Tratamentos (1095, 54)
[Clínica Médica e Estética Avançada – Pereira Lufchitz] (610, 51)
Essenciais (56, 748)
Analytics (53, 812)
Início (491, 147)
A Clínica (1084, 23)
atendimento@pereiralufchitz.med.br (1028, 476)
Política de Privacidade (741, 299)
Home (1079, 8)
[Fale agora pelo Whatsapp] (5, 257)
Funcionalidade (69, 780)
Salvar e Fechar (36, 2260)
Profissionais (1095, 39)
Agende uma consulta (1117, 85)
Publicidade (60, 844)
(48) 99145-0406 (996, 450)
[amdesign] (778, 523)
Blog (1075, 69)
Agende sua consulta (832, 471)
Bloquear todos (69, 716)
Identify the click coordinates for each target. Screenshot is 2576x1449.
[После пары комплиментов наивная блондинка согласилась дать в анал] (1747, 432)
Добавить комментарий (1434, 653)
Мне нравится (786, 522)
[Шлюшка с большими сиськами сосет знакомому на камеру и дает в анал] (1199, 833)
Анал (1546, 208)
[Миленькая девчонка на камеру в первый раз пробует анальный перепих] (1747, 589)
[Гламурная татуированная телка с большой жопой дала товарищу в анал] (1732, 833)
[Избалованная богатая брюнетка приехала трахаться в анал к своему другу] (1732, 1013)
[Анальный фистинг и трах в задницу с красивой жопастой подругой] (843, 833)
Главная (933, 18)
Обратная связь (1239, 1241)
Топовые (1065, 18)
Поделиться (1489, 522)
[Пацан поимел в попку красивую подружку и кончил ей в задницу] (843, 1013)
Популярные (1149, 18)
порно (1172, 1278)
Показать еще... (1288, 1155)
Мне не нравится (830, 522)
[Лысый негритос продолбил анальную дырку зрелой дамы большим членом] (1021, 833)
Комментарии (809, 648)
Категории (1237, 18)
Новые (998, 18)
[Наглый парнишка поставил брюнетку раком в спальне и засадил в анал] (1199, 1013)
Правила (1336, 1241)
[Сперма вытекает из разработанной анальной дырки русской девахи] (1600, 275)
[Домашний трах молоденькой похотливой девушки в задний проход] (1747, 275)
● ● ● ●
■ WHAT NEEDS TO BE DONE
Write out only the lines that run from the line containing "[После пары комплиментов" through the line containing "Мне не нравится (830, 522)", both included, exactly as they appear above.

■ TASK ANSWER
[После пары комплиментов наивная блондинка согласилась дать в анал] (1747, 432)
Добавить комментарий (1434, 653)
Мне нравится (786, 522)
[Шлюшка с большими сиськами сосет знакомому на камеру и дает в анал] (1199, 833)
Анал (1546, 208)
[Миленькая девчонка на камеру в первый раз пробует анальный перепих] (1747, 589)
[Гламурная татуированная телка с большой жопой дала товарищу в анал] (1732, 833)
[Избалованная богатая брюнетка приехала трахаться в анал к своему другу] (1732, 1013)
[Анальный фистинг и трах в задницу с красивой жопастой подругой] (843, 833)
Главная (933, 18)
Обратная связь (1239, 1241)
Топовые (1065, 18)
Поделиться (1489, 522)
[Пацан поимел в попку красивую подружку и кончил ей в задницу] (843, 1013)
Популярные (1149, 18)
порно (1172, 1278)
Показать еще... (1288, 1155)
Мне не нравится (830, 522)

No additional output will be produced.